2. Eine Jugend deren tatsächliche Sorgen sich um die Wahl von Designerklamotten, Handys und Partys dreht, hat keine wirklichen Sorgen. Ich bezweifle aber, dass dies so ist. Sollte diese Jugend von solchen Fragen auch noch ihre Zukunft und ihr Lebensglück abhängig wähnen, dann wäre es tatsächlich eine Generation hoffnungslos verzogener Weicheier. Ich bezweifle aber auch, dass dies der Fall ist.
3. Es ist ganz interessant mal jemanden, der sich in einer Runde über ALDI-Kunden mokiert und von sicher geglaubten Mitlachern ausgeht, ganz trocken zu fragen, was denn aus seiner Sicht gegen ALDI spreche. Da kommt dann meistens nicht viel, vielleicht ein kleines ausländerfeindliches Resentiment von wegen der Türken, die da kaufen. Die Realität sieht anders aus. Auf dem Kundenparkplatz unseres ALDIS sind neben dem Ford Transit auch der 7er BMW, die Mercedes S-Klasse und der 911er Turbo vertreten, obwohl gerade letzterer ja kein klassischer"Einkaufswagen" ist. Das platte Aldi-Klischée stimmt so schon lange nicht mehr. Bei Aldi kaufen nicht die Armen, sondern die Schlauen.
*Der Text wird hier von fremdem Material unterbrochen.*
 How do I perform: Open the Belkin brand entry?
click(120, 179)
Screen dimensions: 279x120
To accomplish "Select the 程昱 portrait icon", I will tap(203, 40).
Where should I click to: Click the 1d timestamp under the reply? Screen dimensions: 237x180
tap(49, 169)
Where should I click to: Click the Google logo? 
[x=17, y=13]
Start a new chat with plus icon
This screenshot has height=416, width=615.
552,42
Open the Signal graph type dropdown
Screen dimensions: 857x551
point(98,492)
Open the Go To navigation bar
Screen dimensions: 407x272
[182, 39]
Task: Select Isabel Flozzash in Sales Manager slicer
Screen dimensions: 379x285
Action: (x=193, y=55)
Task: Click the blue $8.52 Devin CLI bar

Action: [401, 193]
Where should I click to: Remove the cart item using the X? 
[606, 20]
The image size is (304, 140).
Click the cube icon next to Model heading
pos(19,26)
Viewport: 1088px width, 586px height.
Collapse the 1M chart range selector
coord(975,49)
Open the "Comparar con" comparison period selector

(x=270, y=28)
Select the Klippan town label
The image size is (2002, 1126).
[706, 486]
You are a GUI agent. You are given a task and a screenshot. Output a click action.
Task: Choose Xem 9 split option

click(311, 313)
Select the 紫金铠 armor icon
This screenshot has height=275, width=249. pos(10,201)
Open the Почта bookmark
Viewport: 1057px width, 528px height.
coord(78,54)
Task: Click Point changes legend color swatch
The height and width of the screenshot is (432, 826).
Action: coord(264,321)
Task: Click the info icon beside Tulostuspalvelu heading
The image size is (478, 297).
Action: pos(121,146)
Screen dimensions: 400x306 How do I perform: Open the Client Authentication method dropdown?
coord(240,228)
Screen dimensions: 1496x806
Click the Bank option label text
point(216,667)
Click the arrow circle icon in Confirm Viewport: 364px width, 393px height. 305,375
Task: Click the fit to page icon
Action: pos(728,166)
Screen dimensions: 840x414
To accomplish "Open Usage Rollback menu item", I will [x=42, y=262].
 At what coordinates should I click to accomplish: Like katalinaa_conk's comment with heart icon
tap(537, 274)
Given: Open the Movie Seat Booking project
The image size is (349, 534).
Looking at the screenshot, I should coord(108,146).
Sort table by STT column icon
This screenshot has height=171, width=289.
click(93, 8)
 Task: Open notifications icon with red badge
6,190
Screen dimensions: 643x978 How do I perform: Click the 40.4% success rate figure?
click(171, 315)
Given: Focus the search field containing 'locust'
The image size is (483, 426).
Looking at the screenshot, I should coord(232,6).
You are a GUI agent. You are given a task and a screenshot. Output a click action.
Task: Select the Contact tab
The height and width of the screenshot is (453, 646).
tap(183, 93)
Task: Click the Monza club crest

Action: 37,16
4. Ein Zug zur Oberflächlichkeit bzw. Verflachung ist tatsächlich feststellbar. Aber muss ich das mitmachen und unterstützen? Muss ich die nicht stattfindende Erziehung einiger Eltern, die diese durch einen weit geöffneten Geldbeutel kompensieren, nachvollziehen? Wozu will ich meine Kinder erziehen - zu bravem Konsumvieh, das Wachs in den Händen der Reklame ist und jeden Trend mitmachen muss oder zu selbstbewußten, kritisch denkenden Menschen, die letztlich auch lernen mit begrenztem Budget zu wirtschaften? Jemand dessen Selbstbewußtsein vom Etikett in seiner Jeans abhängt, hat in Wirklichkeit keines und ist ein ganz armer Tropf.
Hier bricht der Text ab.